Digital images are frequently degraded by “soft effects” such as lens flare, haze, shadows, and reflections—commonly characterized by semi-transparent occlusions. Existing approaches either employ isolated, task-specific models or rely heavily on user prompts with limited fidelity in general-purpose image editing frameworks. This paper proposes the first unified framework that models all soft effects as quantifiable semi-transparent occlusions. We construct a large-scale paired dataset (3.8M synthetic samples) grounded in physically plausible degradation modeling, introduce fine-grained occlusion masks and intensity control mechanisms, and realize end-to-end restoration via a diffusion-based Transformer architecture. Leveraging physics-informed data synthesis and targeted fine-tuning, our method significantly outperforms both specialized and general-purpose editing systems on real-world images. It enables robust, high-fidelity removal of both single and mixed soft degradations—achieving, for the first time, a principled unification of generality and physical consistency in soft-effect restoration.

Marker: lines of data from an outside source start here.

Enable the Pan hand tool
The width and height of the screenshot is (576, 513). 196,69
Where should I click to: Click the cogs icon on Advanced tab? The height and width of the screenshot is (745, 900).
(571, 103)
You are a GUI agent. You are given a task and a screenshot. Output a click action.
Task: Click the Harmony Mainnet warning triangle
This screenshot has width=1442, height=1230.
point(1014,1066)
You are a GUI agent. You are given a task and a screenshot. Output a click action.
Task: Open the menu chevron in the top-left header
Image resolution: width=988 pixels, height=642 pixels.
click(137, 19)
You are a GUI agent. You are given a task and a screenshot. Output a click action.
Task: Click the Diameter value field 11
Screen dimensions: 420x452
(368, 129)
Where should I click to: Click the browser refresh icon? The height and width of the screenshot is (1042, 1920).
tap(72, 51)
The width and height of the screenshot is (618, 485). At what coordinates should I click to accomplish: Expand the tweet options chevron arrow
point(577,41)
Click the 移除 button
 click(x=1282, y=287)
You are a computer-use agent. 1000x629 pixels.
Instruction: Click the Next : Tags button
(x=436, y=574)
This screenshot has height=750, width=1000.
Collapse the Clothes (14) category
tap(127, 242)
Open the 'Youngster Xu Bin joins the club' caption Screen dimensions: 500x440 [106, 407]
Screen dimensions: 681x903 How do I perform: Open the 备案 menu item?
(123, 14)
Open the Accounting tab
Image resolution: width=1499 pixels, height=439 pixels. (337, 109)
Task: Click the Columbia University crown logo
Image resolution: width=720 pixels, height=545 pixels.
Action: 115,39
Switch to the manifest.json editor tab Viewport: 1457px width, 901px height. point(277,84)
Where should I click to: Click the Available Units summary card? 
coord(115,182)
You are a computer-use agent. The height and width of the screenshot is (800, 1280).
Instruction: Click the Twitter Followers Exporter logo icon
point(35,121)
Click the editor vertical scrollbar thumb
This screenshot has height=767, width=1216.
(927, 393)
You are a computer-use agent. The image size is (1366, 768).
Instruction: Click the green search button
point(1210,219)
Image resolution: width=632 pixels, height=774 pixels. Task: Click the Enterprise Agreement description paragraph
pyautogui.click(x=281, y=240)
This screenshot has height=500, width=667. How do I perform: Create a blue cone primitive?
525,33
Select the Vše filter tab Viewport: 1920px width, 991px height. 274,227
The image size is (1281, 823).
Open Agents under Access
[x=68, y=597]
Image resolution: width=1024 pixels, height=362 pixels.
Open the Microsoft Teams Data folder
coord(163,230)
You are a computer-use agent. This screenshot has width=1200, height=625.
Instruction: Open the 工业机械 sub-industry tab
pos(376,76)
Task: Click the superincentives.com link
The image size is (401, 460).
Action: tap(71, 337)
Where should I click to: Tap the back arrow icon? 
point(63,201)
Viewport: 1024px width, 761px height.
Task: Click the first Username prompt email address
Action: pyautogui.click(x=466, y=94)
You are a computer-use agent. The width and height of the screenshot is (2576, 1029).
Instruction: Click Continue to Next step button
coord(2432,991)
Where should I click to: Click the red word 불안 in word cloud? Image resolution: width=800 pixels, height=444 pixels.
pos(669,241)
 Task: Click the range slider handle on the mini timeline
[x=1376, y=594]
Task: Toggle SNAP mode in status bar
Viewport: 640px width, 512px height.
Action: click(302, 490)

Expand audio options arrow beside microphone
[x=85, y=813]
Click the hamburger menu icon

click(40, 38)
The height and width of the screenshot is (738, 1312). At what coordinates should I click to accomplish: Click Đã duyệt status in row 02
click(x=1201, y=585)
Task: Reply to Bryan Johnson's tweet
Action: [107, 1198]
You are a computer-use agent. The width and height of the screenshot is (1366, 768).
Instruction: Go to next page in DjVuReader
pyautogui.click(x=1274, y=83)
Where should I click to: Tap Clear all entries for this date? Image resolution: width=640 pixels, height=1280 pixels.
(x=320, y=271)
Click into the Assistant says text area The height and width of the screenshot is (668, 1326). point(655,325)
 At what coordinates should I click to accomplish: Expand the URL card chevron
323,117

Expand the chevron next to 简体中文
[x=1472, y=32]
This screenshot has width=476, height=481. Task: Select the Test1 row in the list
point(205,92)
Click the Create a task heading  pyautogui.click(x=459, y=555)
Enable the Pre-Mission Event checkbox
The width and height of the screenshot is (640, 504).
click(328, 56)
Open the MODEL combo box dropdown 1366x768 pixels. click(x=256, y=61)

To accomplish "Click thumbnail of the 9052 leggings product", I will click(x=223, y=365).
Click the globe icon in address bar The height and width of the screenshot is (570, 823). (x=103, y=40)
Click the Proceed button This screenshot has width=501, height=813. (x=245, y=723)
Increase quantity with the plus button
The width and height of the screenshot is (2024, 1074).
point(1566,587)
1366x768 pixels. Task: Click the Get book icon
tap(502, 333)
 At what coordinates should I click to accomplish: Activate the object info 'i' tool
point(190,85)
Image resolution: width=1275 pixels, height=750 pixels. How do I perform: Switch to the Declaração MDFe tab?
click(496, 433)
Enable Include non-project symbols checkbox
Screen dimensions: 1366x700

Digital images are often degraded by soft effects such as lens flare, haze, shadows, and reflections, which reduce aesthetics even though the underlying pixels remain partially visible. The prevailing works address these degradations in isolation, developing highly specialized, specialist models that lack scalability and fail to exploit the shared underlying essences of these restoration problems. While specialist models are limited, recent large-scale pretrained generalist models offer powerful, text-driven image editing capabilities. while recent general-purpose systems (e.g., GPT-4o, Flux Kontext, Nano Banana) require detailed prompts and often fail to achieve robust removal on these fine-grained tasks or preserve identity of the scene. Leveraging the common essence of soft effects, i.e., semi-transparent occlusions, we introduce a foundational versatile model UniSER, capable of addressing diverse degradations caused by soft effects within a single framework. Our methodology centers on curating a massive 3.8M-pair dataset to ensure robustness and generalization, which includes novel, physically-plausible data to fill critical gaps in public benchmarks, and a tailored training pipeline that fine-tunes a Diffusion Transformer to learn robust restoration priors from this diverse data, integrating fine-grained mask and strength controls. This synergistic approach allows UniSER to significantly outperform both specialist and generalist models, achieving robust, high-fidelity restoration in the wild.